Task item: Word for word, restate every record.

Records for the task:

•••••

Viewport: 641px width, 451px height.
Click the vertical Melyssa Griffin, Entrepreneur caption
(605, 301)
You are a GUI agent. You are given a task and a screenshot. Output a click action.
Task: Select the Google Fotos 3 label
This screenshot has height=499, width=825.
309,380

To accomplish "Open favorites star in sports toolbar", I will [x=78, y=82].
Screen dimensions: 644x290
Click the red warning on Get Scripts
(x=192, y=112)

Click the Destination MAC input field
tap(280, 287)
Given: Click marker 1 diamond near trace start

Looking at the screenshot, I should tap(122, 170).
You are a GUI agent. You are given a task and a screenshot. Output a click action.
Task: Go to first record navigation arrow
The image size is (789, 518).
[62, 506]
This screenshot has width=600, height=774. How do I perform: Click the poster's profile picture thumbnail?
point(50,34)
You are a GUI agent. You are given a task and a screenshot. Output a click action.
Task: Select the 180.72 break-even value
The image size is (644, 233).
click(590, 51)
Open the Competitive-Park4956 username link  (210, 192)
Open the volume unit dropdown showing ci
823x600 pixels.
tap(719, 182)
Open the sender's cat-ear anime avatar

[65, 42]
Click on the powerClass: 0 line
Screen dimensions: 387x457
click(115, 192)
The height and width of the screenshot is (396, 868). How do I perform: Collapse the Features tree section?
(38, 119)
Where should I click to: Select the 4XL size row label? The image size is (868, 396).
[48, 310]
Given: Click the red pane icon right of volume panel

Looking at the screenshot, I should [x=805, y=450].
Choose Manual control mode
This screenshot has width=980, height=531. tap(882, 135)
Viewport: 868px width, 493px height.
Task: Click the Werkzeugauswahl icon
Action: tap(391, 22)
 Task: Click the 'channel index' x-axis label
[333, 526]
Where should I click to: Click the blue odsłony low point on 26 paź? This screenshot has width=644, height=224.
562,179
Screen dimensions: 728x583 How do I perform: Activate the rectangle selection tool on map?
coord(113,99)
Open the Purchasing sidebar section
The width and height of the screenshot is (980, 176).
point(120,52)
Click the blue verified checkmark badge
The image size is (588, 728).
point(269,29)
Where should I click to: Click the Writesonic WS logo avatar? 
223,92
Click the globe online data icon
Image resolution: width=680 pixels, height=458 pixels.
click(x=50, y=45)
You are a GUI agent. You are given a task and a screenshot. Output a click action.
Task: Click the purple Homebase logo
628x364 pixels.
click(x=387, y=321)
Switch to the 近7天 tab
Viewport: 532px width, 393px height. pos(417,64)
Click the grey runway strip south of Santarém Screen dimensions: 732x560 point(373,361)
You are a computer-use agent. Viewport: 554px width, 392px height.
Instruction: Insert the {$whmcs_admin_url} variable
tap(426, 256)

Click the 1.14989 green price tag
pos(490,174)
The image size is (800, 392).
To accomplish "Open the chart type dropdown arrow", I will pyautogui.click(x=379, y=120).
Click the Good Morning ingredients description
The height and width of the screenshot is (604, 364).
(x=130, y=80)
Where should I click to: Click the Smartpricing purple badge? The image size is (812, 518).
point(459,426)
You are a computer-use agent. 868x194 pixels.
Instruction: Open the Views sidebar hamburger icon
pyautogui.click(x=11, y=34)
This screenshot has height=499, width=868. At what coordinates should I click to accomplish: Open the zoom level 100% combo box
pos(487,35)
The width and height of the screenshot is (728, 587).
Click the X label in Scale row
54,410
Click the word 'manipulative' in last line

•••••

Answer box:
Viewport: 641px width, 451px height.
Click the vertical Melyssa Griffin, Entrepreneur caption
(605, 301)
You are a GUI agent. You are given a task and a screenshot. Output a click action.
Task: Select the Google Fotos 3 label
This screenshot has height=499, width=825.
309,380

To accomplish "Open favorites star in sports toolbar", I will [x=78, y=82].
Screen dimensions: 644x290
Click the red warning on Get Scripts
(x=192, y=112)

Click the Destination MAC input field
tap(280, 287)
Given: Click marker 1 diamond near trace start

Looking at the screenshot, I should tap(122, 170).
You are a GUI agent. You are given a task and a screenshot. Output a click action.
Task: Go to first record navigation arrow
The image size is (789, 518).
[62, 506]
This screenshot has width=600, height=774. How do I perform: Click the poster's profile picture thumbnail?
point(50,34)
You are a GUI agent. You are given a task and a screenshot. Output a click action.
Task: Select the 180.72 break-even value
The image size is (644, 233).
click(590, 51)
Open the Competitive-Park4956 username link  (210, 192)
Open the volume unit dropdown showing ci
823x600 pixels.
tap(719, 182)
Open the sender's cat-ear anime avatar

[65, 42]
Click on the powerClass: 0 line
Screen dimensions: 387x457
click(115, 192)
The height and width of the screenshot is (396, 868). How do I perform: Collapse the Features tree section?
(38, 119)
Where should I click to: Select the 4XL size row label? The image size is (868, 396).
[48, 310]
Given: Click the red pane icon right of volume panel

Looking at the screenshot, I should [x=805, y=450].
Choose Manual control mode
This screenshot has width=980, height=531. tap(882, 135)
Viewport: 868px width, 493px height.
Task: Click the Werkzeugauswahl icon
Action: tap(391, 22)
 Task: Click the 'channel index' x-axis label
[333, 526]
Where should I click to: Click the blue odsłony low point on 26 paź? This screenshot has width=644, height=224.
562,179
Screen dimensions: 728x583 How do I perform: Activate the rectangle selection tool on map?
coord(113,99)
Open the Purchasing sidebar section
The width and height of the screenshot is (980, 176).
point(120,52)
Click the blue verified checkmark badge
The image size is (588, 728).
point(269,29)
Where should I click to: Click the Writesonic WS logo avatar? 
223,92
Click the globe online data icon
Image resolution: width=680 pixels, height=458 pixels.
click(x=50, y=45)
You are a GUI agent. You are given a task and a screenshot. Output a click action.
Task: Click the purple Homebase logo
628x364 pixels.
click(x=387, y=321)
Switch to the 近7天 tab
Viewport: 532px width, 393px height. pos(417,64)
Click the grey runway strip south of Santarém Screen dimensions: 732x560 point(373,361)
You are a computer-use agent. Viewport: 554px width, 392px height.
Instruction: Insert the {$whmcs_admin_url} variable
tap(426, 256)

Click the 1.14989 green price tag
pos(490,174)
The image size is (800, 392).
To accomplish "Open the chart type dropdown arrow", I will pyautogui.click(x=379, y=120).
Click the Good Morning ingredients description
The height and width of the screenshot is (604, 364).
(x=130, y=80)
Where should I click to: Click the Smartpricing purple badge? The image size is (812, 518).
point(459,426)
You are a computer-use agent. 868x194 pixels.
Instruction: Open the Views sidebar hamburger icon
pyautogui.click(x=11, y=34)
This screenshot has height=499, width=868. At what coordinates should I click to accomplish: Open the zoom level 100% combo box
pos(487,35)
The width and height of the screenshot is (728, 587).
Click the X label in Scale row
54,410
Click the word 'manipulative' in last line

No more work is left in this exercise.